**ACTIVITY A**
Reproduce the entries verbatim, starting at the line that contains "The image size is (1360, 620)." and ending at the line that contains "coordinates (1452, 55).".
PROVIDED PASSAGE section start
[prev in list] [next in list] [prev in thread] [next in thread] 

List:       kde-usability
Subject:    Re: Easier Searching in KDE
From:       Manuel Amador <rudd-o () amautacorp ! com>
Date:       2004-06-03 19:09:51
Message-ID: 1086289791.28358.19.camel () localhost ! localdomain
[Download RAW message or body]

[Attachment #2 (multipart/signed)]


El mar, 01-06-2004 a las 20:46, Jamethiel Knorth escribió:

> 
> An index of the entire filesystem cannot be maintained without wasting a ton 
> of computer power.

That is NOT true.  I have kazaa and it does NOT waste a ton of computer
power.  I sure hope kazaa's metadata and index were pervasively
available in the user interface.

>  Google does it by having thousands of computers working 
> constantly. Do not compare to Google.

Because google indexes data from billions of computers.

> 
> You're right that it needs, absolutely needs, to be able to fall back to the 
> basic search.

this is true.

> It is hard to do a good job tracking what changes without significantly 
> slowing the system down.

No, not at all.  Real-time tracking may be hard with dnotify, but there
are alternative solutions being worked upon.

Fact is, we *need* the robust index to be able to compete at all.  Next
year, our strongest competition (Microsoft) will have something on that
front, and we won't if we keep saying to ourselves "it's impossible".

> 
> >When a search is made, it is run completely against the index. Sure, the
> >index may be out-of-date, but the most important files will be indexed
> >almost as soon as they are modified, and the least important files may
> >never get indexed, so the results are usually relevant.
> >
> >Metadata is critical. How do we accumulate the meta data? How is it stored?
PROVIDED PASSAGE section end
EXCERPTED RECORDS section start
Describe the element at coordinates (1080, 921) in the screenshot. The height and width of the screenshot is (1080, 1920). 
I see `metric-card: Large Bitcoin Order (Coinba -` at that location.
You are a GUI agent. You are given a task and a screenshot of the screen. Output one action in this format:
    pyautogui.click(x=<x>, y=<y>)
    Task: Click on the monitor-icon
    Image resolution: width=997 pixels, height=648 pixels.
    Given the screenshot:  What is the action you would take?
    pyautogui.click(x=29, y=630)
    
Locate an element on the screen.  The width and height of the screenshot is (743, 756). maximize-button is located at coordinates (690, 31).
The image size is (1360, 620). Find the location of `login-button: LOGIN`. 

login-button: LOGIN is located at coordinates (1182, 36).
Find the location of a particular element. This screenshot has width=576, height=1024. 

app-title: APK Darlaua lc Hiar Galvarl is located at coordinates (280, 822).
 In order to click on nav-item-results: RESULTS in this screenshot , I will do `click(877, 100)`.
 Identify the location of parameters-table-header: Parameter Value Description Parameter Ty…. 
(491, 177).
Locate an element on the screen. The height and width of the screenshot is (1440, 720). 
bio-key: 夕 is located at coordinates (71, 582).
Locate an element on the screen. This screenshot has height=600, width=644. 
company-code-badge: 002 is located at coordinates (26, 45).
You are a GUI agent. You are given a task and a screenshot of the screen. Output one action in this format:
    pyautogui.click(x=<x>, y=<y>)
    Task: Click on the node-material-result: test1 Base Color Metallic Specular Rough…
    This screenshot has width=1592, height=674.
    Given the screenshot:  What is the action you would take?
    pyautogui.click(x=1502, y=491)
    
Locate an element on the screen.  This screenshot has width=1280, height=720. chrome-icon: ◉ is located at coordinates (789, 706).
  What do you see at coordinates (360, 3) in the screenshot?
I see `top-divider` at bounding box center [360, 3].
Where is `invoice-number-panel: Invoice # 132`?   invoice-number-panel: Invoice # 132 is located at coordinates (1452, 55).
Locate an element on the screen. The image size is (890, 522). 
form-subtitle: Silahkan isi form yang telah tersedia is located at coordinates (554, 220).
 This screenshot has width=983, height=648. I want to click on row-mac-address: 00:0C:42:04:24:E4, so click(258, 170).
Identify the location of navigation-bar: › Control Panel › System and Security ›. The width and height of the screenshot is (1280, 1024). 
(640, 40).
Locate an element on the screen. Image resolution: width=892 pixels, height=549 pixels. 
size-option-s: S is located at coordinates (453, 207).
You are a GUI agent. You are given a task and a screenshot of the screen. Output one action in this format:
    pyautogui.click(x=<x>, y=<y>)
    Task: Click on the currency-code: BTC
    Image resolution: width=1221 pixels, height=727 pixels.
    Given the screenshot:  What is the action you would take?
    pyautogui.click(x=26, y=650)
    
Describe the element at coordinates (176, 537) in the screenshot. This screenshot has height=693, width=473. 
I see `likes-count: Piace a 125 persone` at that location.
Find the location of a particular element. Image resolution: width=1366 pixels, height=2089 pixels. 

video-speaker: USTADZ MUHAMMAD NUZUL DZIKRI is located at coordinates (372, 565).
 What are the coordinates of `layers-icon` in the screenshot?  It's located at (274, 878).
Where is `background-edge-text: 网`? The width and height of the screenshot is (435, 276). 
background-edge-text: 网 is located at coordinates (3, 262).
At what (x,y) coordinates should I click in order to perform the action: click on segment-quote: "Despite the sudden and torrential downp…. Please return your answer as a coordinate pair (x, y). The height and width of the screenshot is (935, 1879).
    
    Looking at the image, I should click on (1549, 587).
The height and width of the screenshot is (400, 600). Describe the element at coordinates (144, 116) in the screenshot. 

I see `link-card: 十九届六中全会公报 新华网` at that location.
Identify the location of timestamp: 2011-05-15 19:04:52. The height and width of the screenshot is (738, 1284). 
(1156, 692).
EXCERPTED RECORDS section end
**ACTIVITY B**
From the message about easier searching in KDE, copy the passage word for word, starting at "El mar, 01-06-2004" and ending at "compare to Google.".

**YOUR RESPONSE A**
The image size is (1360, 620). Find the location of `login-button: LOGIN`. 

login-button: LOGIN is located at coordinates (1182, 36).
Find the location of a particular element. This screenshot has width=576, height=1024. 

app-title: APK Darlaua lc Hiar Galvarl is located at coordinates (280, 822).
 In order to click on nav-item-results: RESULTS in this screenshot , I will do `click(877, 100)`.
 Identify the location of parameters-table-header: Parameter Value Description Parameter Ty…. 
(491, 177).
Locate an element on the screen. The height and width of the screenshot is (1440, 720). 
bio-key: 夕 is located at coordinates (71, 582).
Locate an element on the screen. This screenshot has height=600, width=644. 
company-code-badge: 002 is located at coordinates (26, 45).
You are a GUI agent. You are given a task and a screenshot of the screen. Output one action in this format:
    pyautogui.click(x=<x>, y=<y>)
    Task: Click on the node-material-result: test1 Base Color Metallic Specular Rough…
    This screenshot has width=1592, height=674.
    Given the screenshot:  What is the action you would take?
    pyautogui.click(x=1502, y=491)
    
Locate an element on the screen.  This screenshot has width=1280, height=720. chrome-icon: ◉ is located at coordinates (789, 706).
  What do you see at coordinates (360, 3) in the screenshot?
I see `top-divider` at bounding box center [360, 3].
Where is `invoice-number-panel: Invoice # 132`?   invoice-number-panel: Invoice # 132 is located at coordinates (1452, 55).

**YOUR RESPONSE B**
El mar, 01-06-2004 a las 20:46, Jamethiel Knorth escribió:

> 
> An index of the entire filesystem cannot be maintained without wasting a ton 
> of computer power.

That is NOT true.  I have kazaa and it does NOT waste a ton of computer
power.  I sure hope kazaa's metadata and index were pervasively
available in the user interface.

>  Google does it by having thousands of computers working 
> constantly. Do not compare to Google.